Switching to a microservices infrastructure based on Google Kubernetes Engine has transformed the way the Storytel development team works. "Our developers really like the new architecture and work environment. It is helping us to attract new talent, which is a big benefit," says Daniel. "It has empowered our developers to look after their codes and services without relying on an operations department to deploy them. They're more confident, and that has sped up how quickly things move forward. From a deployment cycle of two weeks, we now deploy some microservice updates several times a day."

"The infrastructure is also more robust.
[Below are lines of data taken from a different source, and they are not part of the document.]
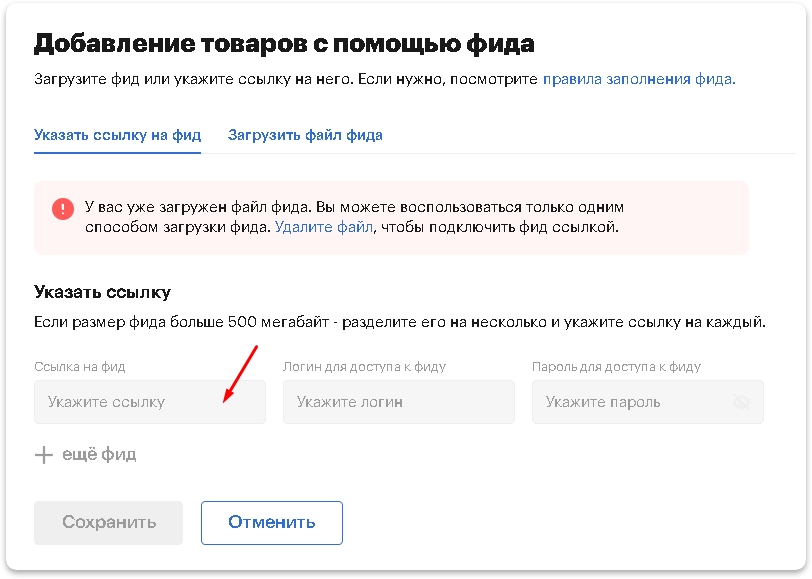812x579 pixels.
Task: Click the 'Пароль для доступа к фиду' label
Action: point(616,367)
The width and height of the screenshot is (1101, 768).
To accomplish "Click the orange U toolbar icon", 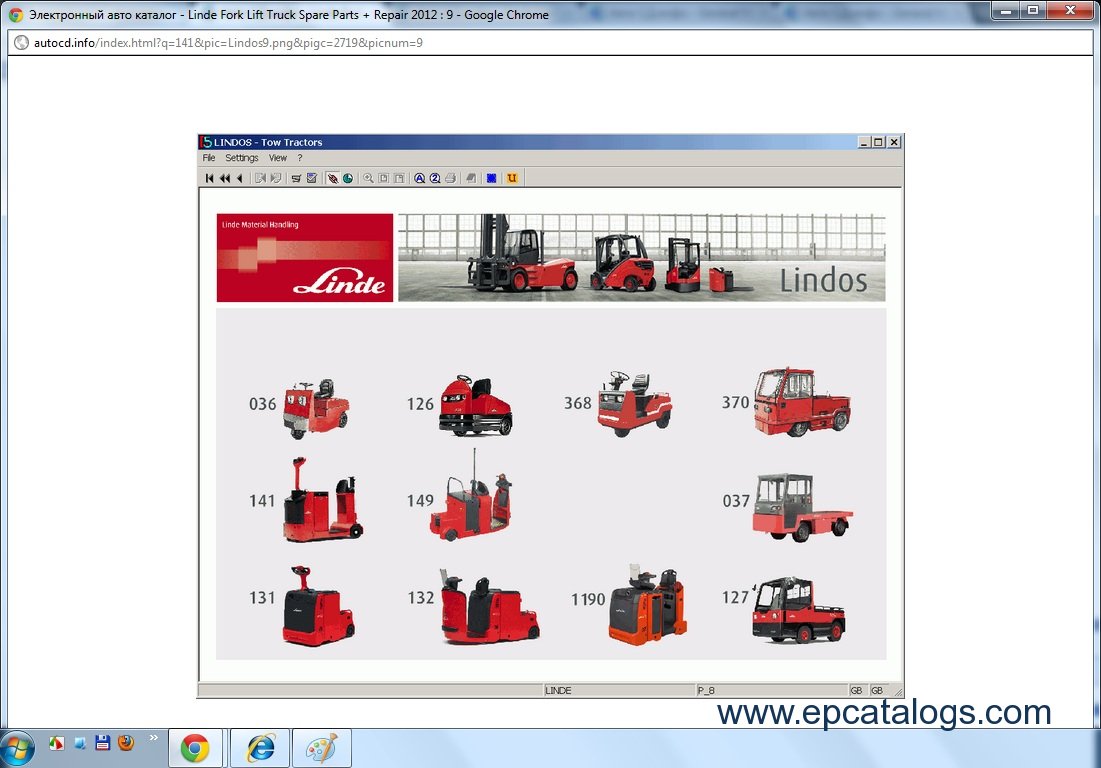I will 512,178.
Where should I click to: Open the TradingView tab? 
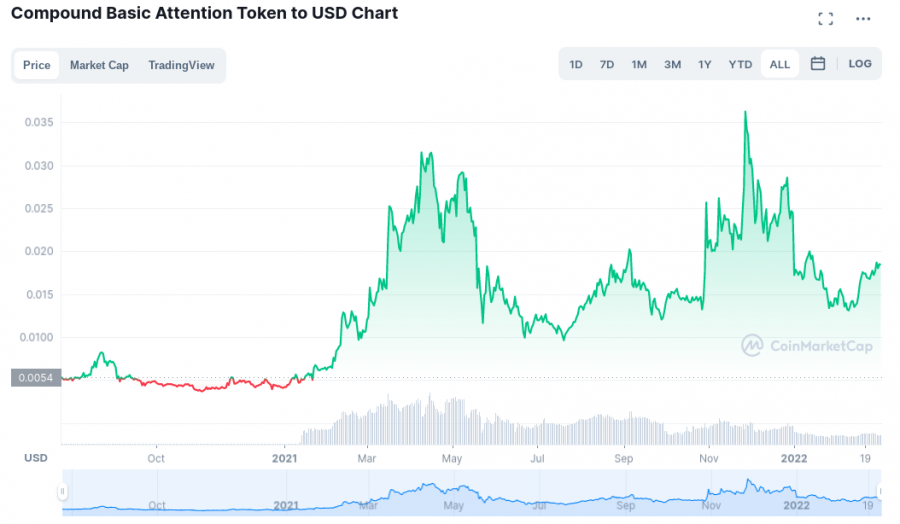[181, 65]
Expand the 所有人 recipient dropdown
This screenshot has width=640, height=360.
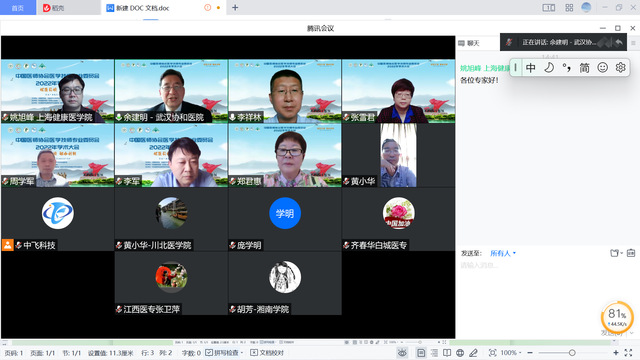tap(503, 253)
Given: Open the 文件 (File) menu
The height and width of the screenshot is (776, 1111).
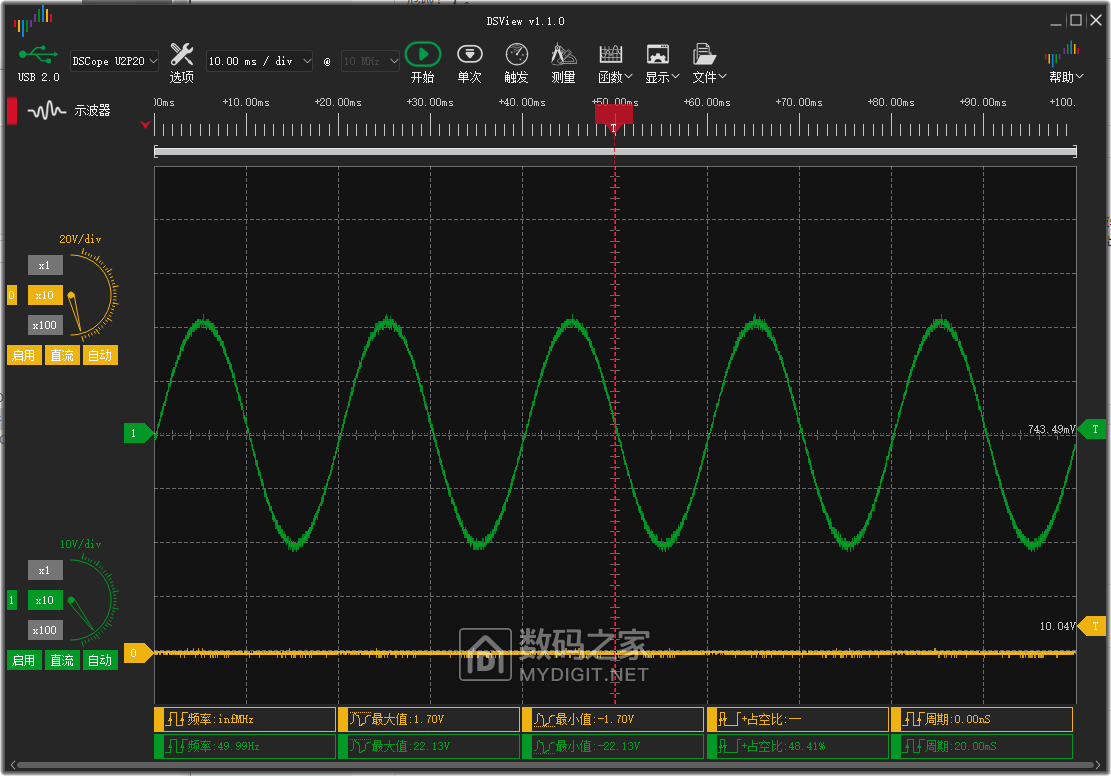Looking at the screenshot, I should [708, 62].
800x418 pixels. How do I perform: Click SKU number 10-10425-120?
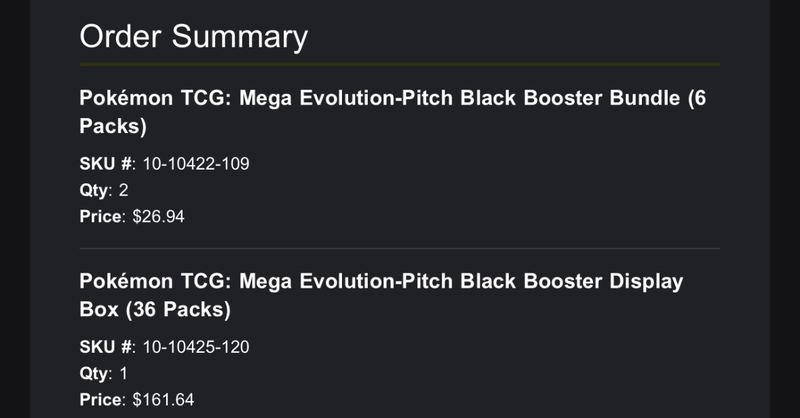point(196,347)
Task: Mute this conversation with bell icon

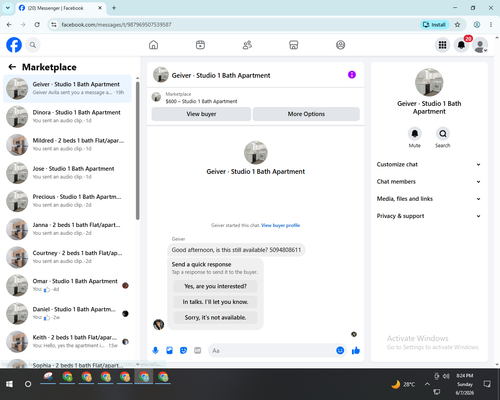Action: pyautogui.click(x=415, y=134)
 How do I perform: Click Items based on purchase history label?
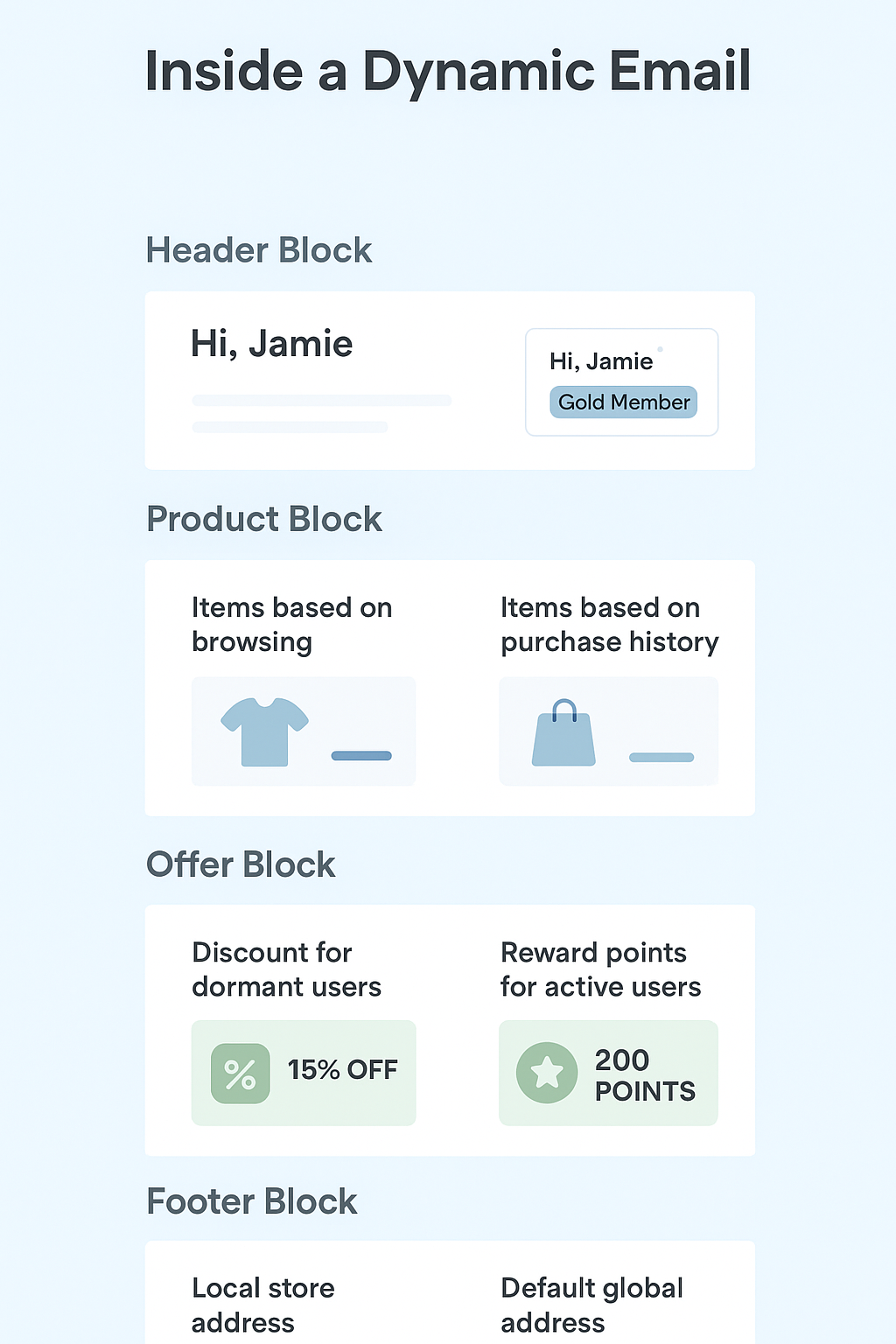point(609,625)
One service might go down, but it won't affect our core services and our users will still be able to sign up and stream audiobooks," says Daniel. "It is also more efficient, as Kubernetes automatically schedules workloads to make sure we are only using the resources we need, rather than having to build in redundant servers."

"Initially, we wanted to reduce operational overheads, such as server uptime. As this wasn't the core strength of our business, we left it to the experts. Now Google Cloud Platform looks after this, and we can focus on optimization, innovation, and development, which is helping our expansion to new markets."

Daniel Bodner, CTO, Storytel

Now, Storytel is looking to move its streaming services over to GCP and continue optimizing its infrastructure. "Our goal is to completely shut down our legacy system within two years," says Daniel. "For streaming, we are considering using Cloud CDN, or an interconnect with our current CDN. Eventually, we would like to move to continuous deployment of services, and in 2019, we want to start exploring machine learning features in GCP."

"Another future plan is to offer more self-service analytics through BigQuery: we will provide our stakeholders with the raw data, and they can use Data Studio to build their own reports," Daniel explains.

"Initially, we wanted to reduce operational overheads, such as server uptime. As this wasn't the core strength of our business, we left it to the experts. Now Google Cloud Platform looks after this, and we can focus on optimization, innovation, and development, which is helping our expansion to new markets."

About Storytel

Based in Sweden, Storytel is a rapidly expanding online audiobook and ebook subscription service, currently available in 15 countries.